-- start of Material shown --

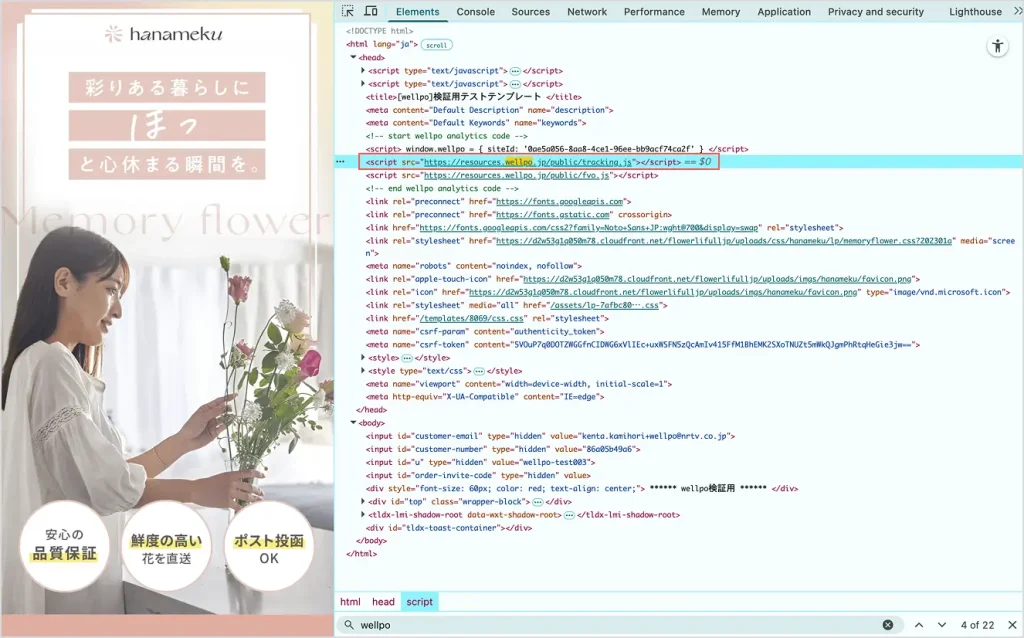Activate the inspect element picker icon
This screenshot has width=1024, height=638.
tap(348, 12)
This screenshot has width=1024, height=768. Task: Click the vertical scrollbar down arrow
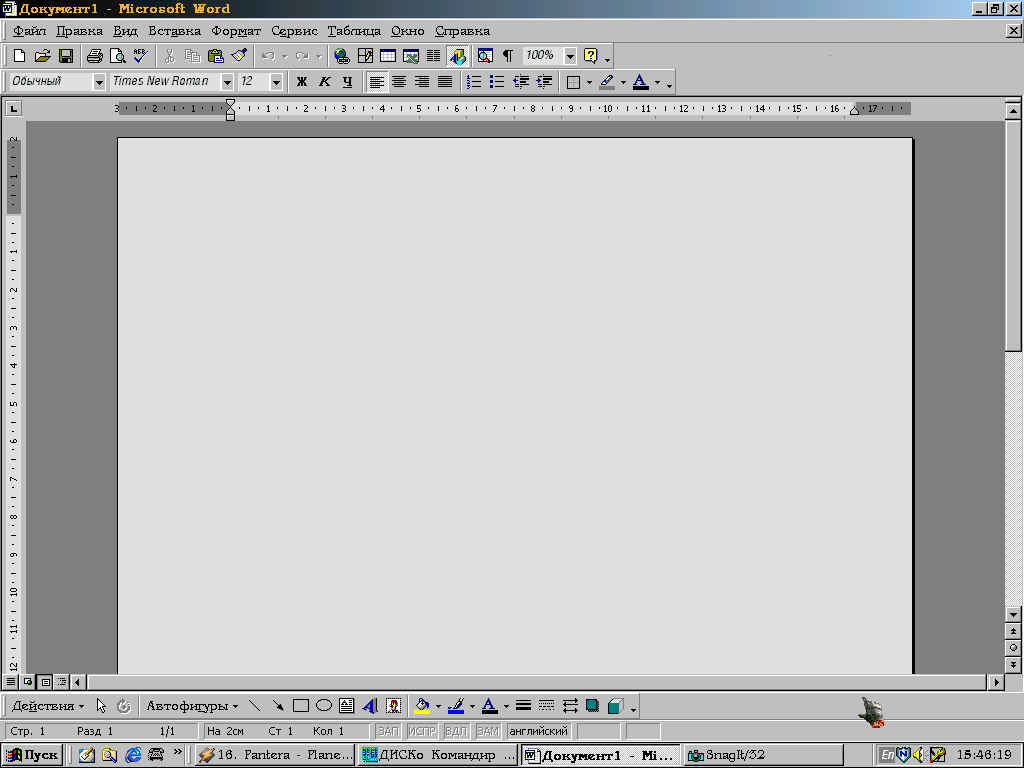click(x=1013, y=615)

-- end of Material shown --

* What needs to be done
Format the items above as a JSON list of strings with one string per line, skipping blank lines and leaving out the pictures.

* Reply to the exercise
[
  "Activate the inspect element picker icon",
  "This screenshot has width=1024, height=638.",
  "tap(348, 12)",
  "This screenshot has width=1024, height=768. Task: Click the vertical scrollbar down arrow",
  "click(x=1013, y=615)"
]